Shards Of Reason – Satellites
(s/r and iTunes)
By: Brett Spaceman
Shards Of Reason is an ambient, electronica project with nods to progressive rock and jazz. Proof that good music can be found anywhere these days. Even Birmingham. Good album title, this. Satellites is a reference to our moon and many other moons of the solar system besides. (See variously Titan, Europa, Io, etc.) Shards Of Reason take us orbit spotting then, on this their third record (I think) but first with a new line up. (Mainstay Phil Lawton is joined this time around by Beth Freeman.) But as well as the celestial name-checks, the objects, Satellites also references those peripheral subjects that perpetually circle our own lives.
The LP begins with ‘Luna’ which has a beat cycle a step away from Jungle. (If the drum and double bass genre didn’t already exist, Shards Of Reason just invented it.) The music overlaps an old, 1960’s, US, Space Race speech that I suspect was Kennedy. I’ve always had a thing for the ‘speech with music’ ensemble going back to the days of Ambrose Reynolds (of Pink Industry). Luna is also my wife’s nickname so I’m biased. (Sue me, I’m not worth a nickel anyway)
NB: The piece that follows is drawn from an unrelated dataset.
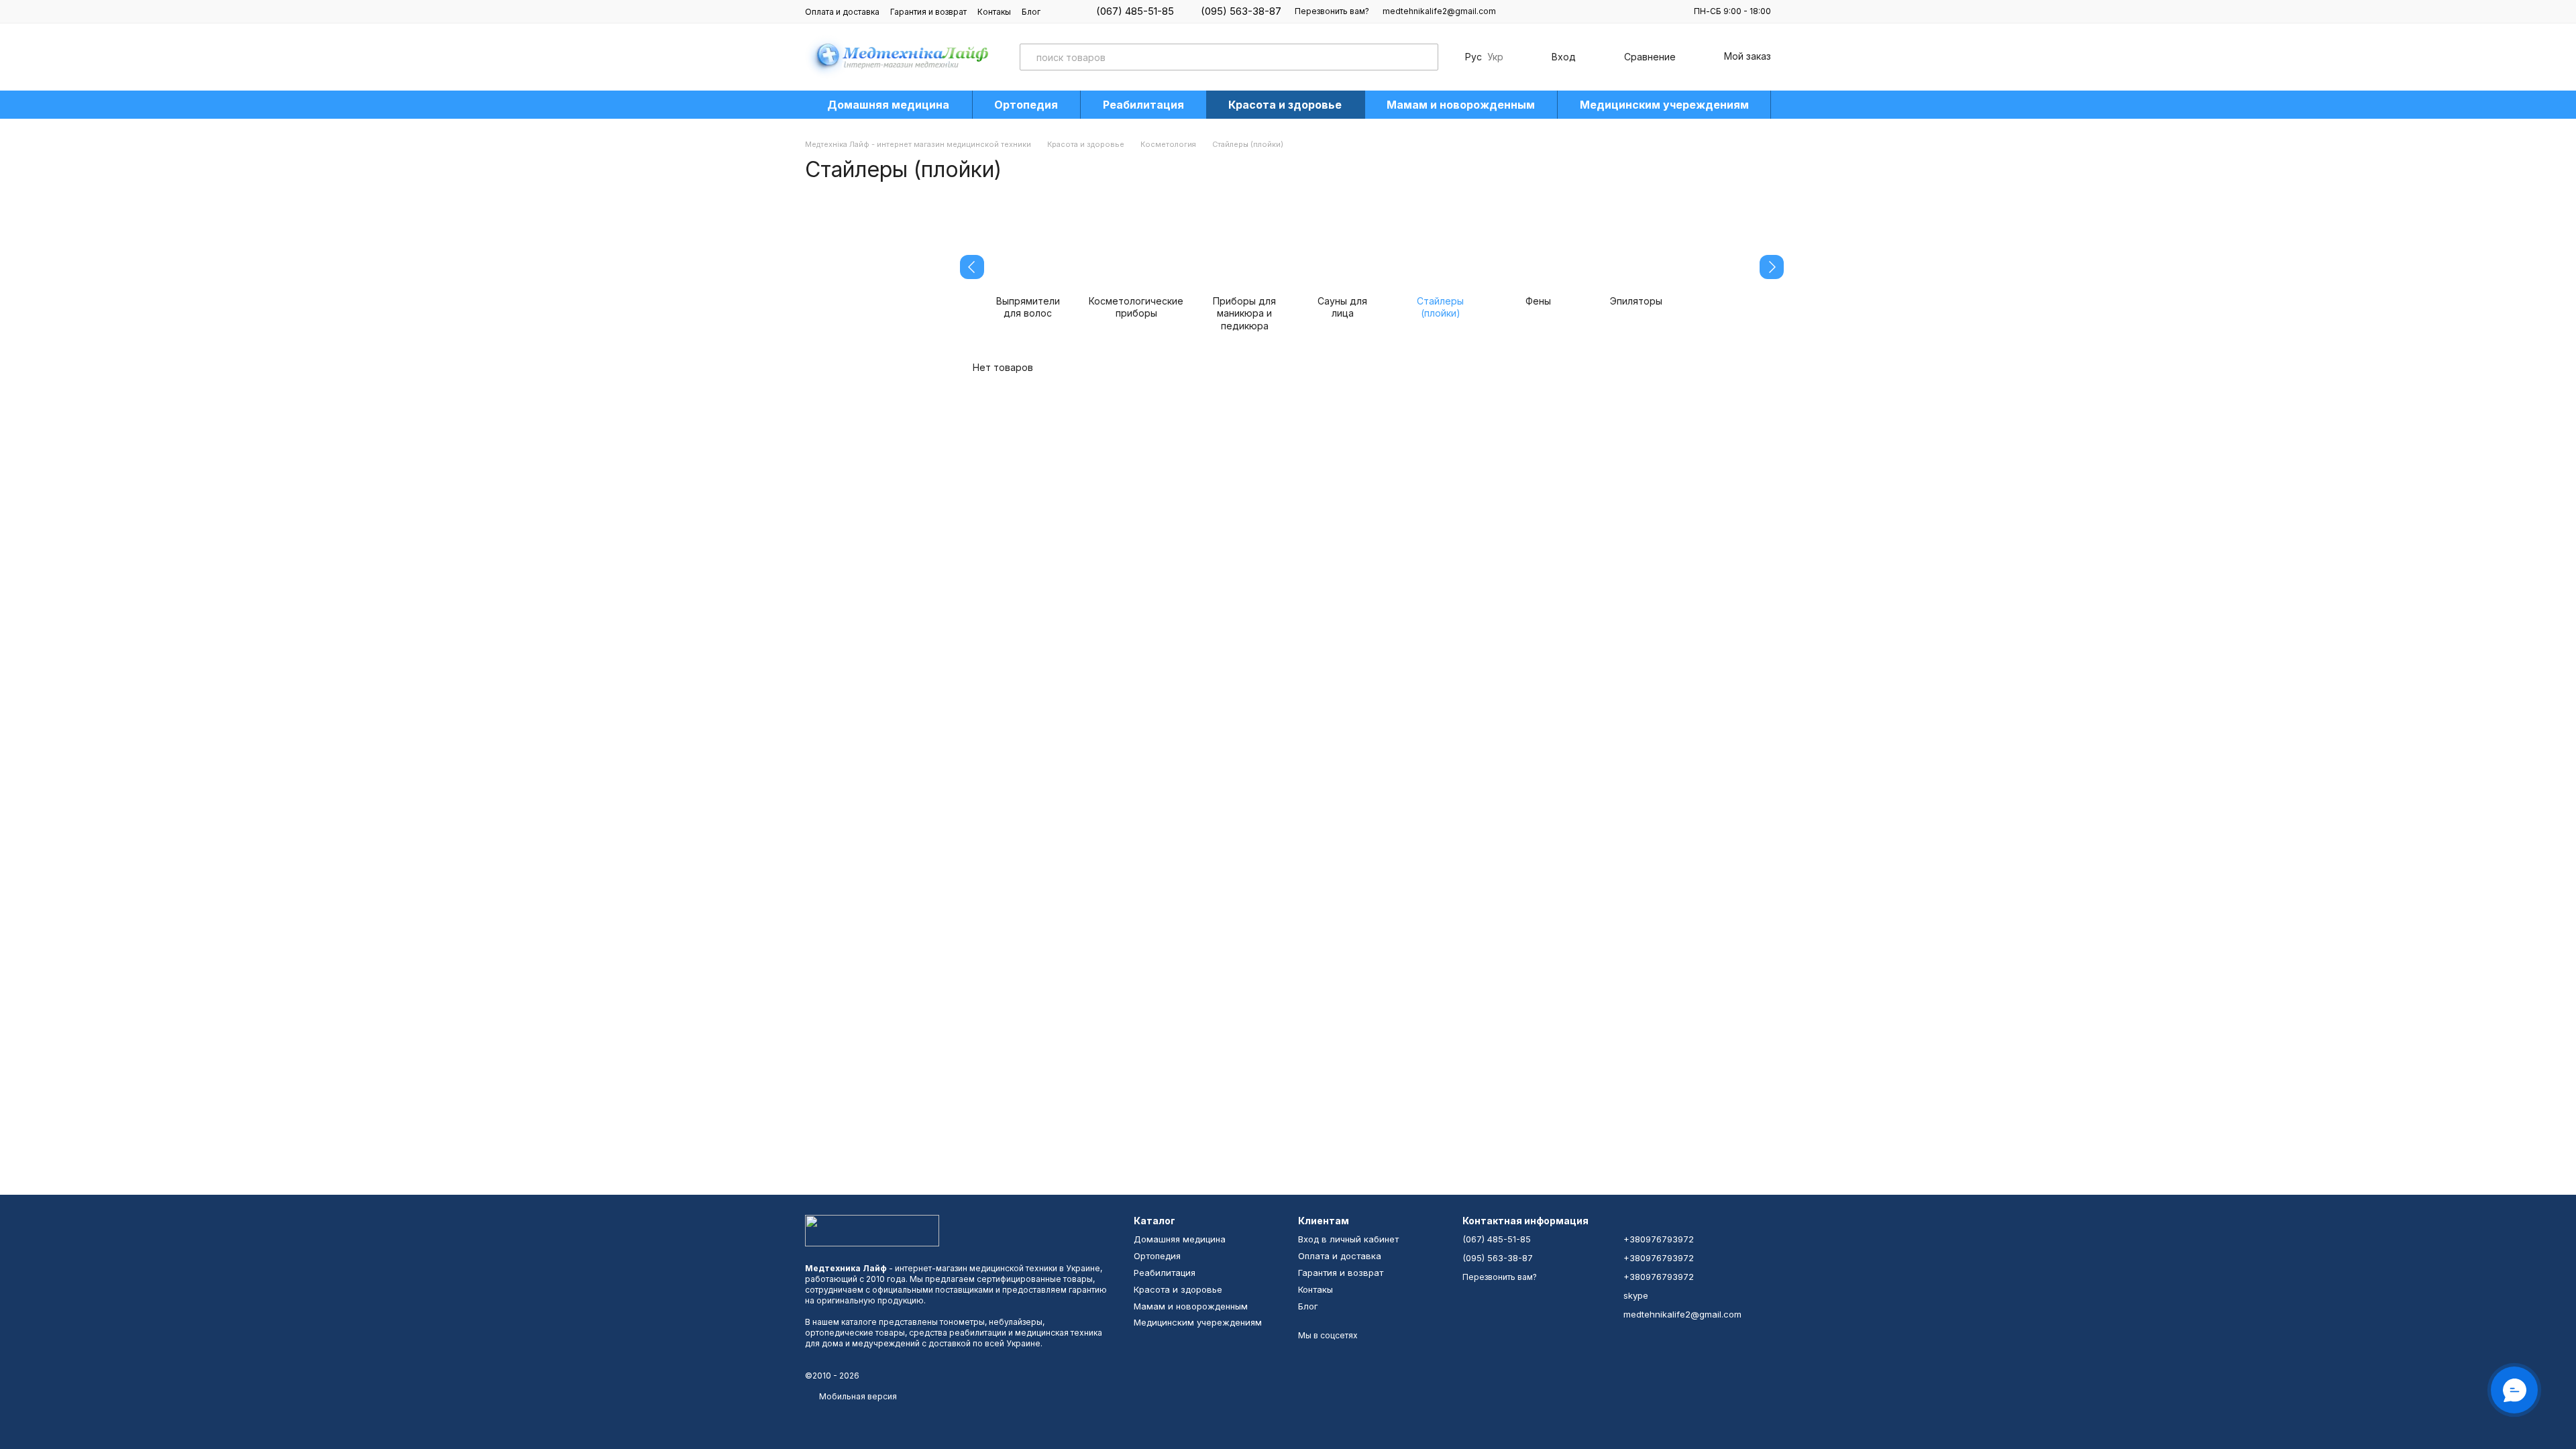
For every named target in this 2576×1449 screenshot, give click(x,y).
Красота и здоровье (1285, 104)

Shards Of Reason have presented us their own Lunar Suite with this album. Satellites could be a modern day successor to Holst. Fans of n5MD stalwarts SubtractiveLAD and Arc Lab will find much to interest them on this album, particularly on material such as ‘Early Morning Eruption…’ which shifts more toward Vangelis territory. ‘Phobos & Deimos’ are rendered more ghosts of mars, than moons in flickering, ephemeral glory. ‘Cryogenic Slumbers’ is another delight. Again it’s like a symphony – this time Górecki’s more hopeful alter-ego.
The more urgent, beat-laden pieces (such as ‘Final Descent To Triton’) nudge the record subtly toward Psychedelic Space rock. Not to the extent of an Ash Ra Tempel, but maybe something Robert Fripp might have conjured if Pro Tools had existed in the Seventies. I think these pieces would suit documentary or gaming. Then it’s back to gentle ambience. But Just when the album threatens to become innocuous (‘Ice Station Europa’) it re-rails with the beautiful piano refrain of ‘Io Fly-by’. Wowser! (Can I say that?) Traces of Erik Satie here. The jazz influences return and remain for album closer ‘Hydra’.
There’s a lot of junk orbiting our planet. Thankfully this album doesn’t add to that. After reams of weighty, provocative and too clever by half ambient offerings of late it’s nice to get back to something uncomplicated yet crafted. With a band name suggestive of fragmented sanity, don’t expect a jarring, wrong footing, cattle prod to the head, mindfuck of a listen. Satellites is unafraid to be relaxing and melodic in the way classic old-school, back in the days when it was called “new age”, ambient, was supposed to be. Escapist? Of course it is. The album offers any number of escapes. Ten tracks, ten outposts, and a whole universe utterly divorced from the humdrum of modern life.
I now plan to watch the end sequence of Solaris with the sound muted, and this playing instead. I offer no apology for this behaviour.